§ TASK STATEMENT: Using the records below, reproduce exactly the lines from the one containing "Given: Select Approved Products menu item" through the end, and nothing more; skip the images.

** SOURCE INFORMATION follows **

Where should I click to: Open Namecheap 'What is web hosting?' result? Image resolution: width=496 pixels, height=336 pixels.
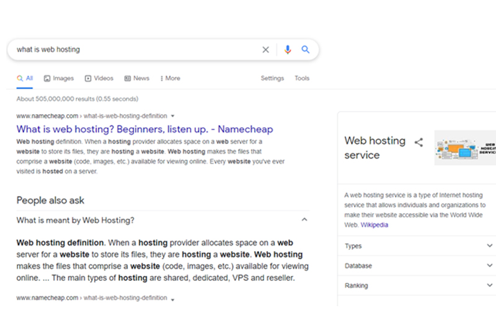point(144,129)
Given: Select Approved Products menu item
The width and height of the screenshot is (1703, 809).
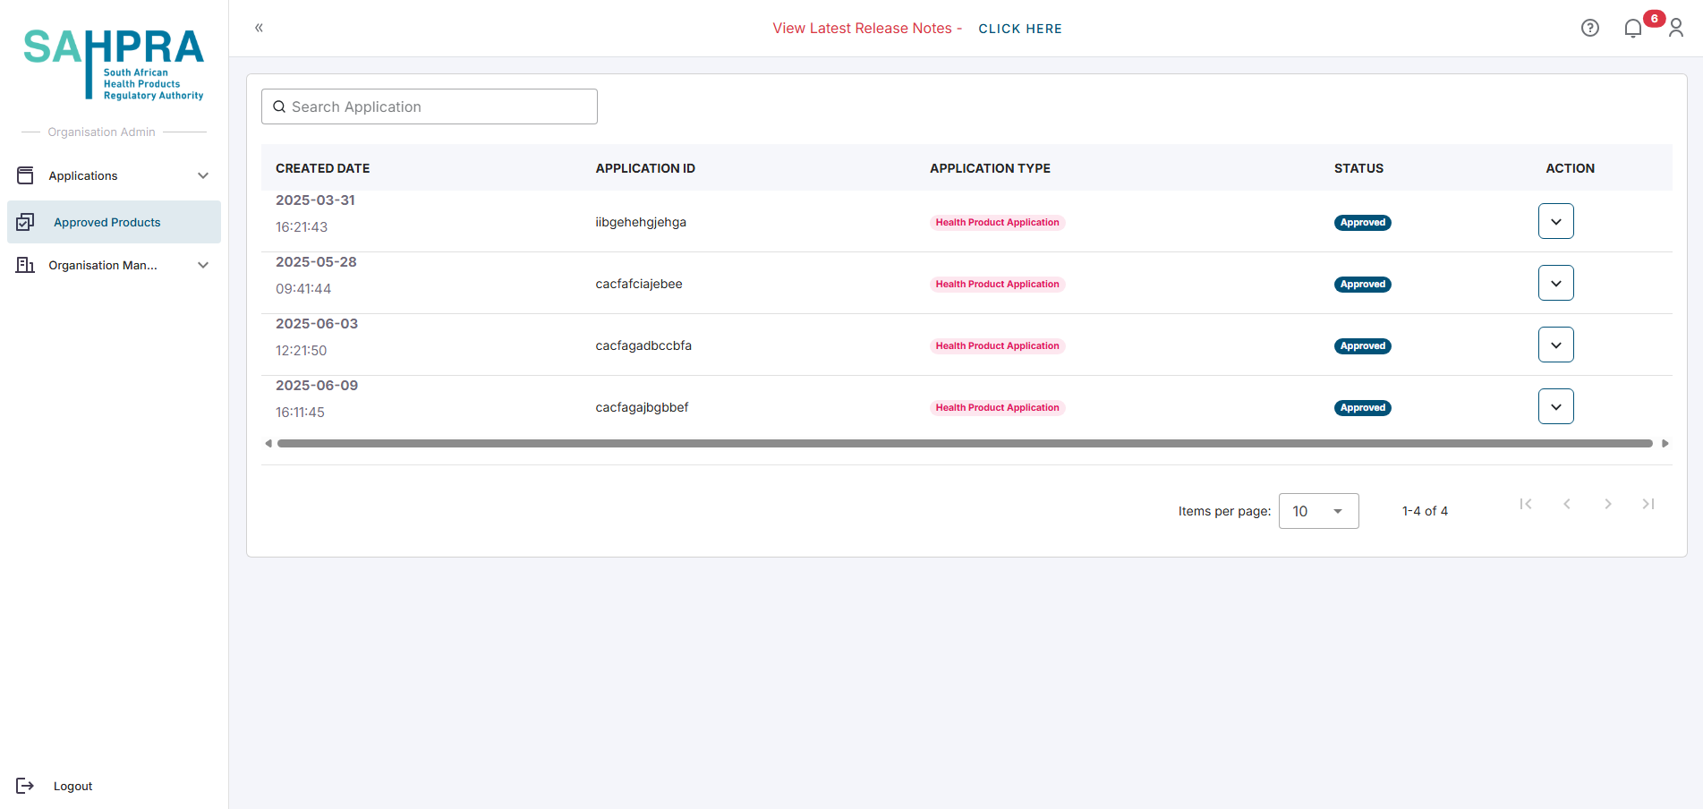Looking at the screenshot, I should pos(107,222).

** End of SOURCE INFORMATION **

§ ANSWER SPACE:
Given: Select Approved Products menu item
The width and height of the screenshot is (1703, 809).
Looking at the screenshot, I should pos(107,222).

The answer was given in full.